Failed drug test justified employer’s treatment of employee

Mr Hayes (we’ve used pseudonyms) was employed at the Company, which operated a power station facility. Mr Hayes was involved in the operation of a coal train unloading system and held other responsibilities as a Rail Safety Worker. The Company randomly tested its employees for drug and alcohol consumption, consistent with its policies and procedures in relation to drug and alcohol consumption. The Company had a policy of zero-tolerance for drugs and alcohol. On 22 August 2014 Mr Hayes was tested, along with 11 other employees. He returned two ‘non-negative’ drug test results and was stood down pending a disciplinary hearing. Mr Hayes subsequently admitted he had taken amphetamines around 36 hours before being tested.

Two other employees had returned non-negative drug tests from the same testing date and one employee was not dismissed as a result of his expressed remorse and previous employment history.
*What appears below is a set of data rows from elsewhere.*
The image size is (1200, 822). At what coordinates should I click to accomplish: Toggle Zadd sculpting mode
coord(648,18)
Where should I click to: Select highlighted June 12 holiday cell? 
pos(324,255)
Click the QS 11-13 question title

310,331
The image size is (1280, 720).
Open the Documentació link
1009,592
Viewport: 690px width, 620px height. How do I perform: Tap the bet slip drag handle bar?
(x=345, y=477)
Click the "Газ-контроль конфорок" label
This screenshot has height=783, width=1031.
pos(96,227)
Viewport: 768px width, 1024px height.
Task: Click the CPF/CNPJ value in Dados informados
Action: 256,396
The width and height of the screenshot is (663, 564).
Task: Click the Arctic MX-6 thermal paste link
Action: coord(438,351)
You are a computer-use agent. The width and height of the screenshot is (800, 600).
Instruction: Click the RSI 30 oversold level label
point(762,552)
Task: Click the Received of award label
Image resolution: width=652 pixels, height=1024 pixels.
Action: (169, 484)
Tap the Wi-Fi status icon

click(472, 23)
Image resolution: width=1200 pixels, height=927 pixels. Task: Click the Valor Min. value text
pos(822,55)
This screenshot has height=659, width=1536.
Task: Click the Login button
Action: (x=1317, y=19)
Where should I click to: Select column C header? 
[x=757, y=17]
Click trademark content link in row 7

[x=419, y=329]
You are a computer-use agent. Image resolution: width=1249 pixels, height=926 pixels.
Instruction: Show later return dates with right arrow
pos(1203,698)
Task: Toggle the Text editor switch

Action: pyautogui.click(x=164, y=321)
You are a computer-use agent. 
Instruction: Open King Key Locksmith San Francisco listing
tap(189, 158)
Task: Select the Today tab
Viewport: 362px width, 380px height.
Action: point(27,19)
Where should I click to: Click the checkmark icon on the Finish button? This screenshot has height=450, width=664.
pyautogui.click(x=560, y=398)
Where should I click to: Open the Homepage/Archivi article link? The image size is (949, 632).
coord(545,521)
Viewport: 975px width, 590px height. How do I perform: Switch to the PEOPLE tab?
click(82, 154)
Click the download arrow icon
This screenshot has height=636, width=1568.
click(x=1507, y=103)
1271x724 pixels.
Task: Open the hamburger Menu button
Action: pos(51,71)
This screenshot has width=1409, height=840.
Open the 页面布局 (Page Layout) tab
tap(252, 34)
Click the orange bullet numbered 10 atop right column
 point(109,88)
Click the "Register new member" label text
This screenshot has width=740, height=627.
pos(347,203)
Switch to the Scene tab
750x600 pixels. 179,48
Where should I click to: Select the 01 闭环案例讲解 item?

At a meeting on 3 September 2014 between Mr Hayes, members of his union (the CFMEU), and Company representatives, Mr Hayes resigned. Mr Hayes then launched proceedings under the Fair Work Act 2009(Cth) arguing that he had only resigned because he believed that the Company was going to dismiss him and he believed that he had ‘no choice’ other than to resign in order to keep any long service leave or notice entitlement payments.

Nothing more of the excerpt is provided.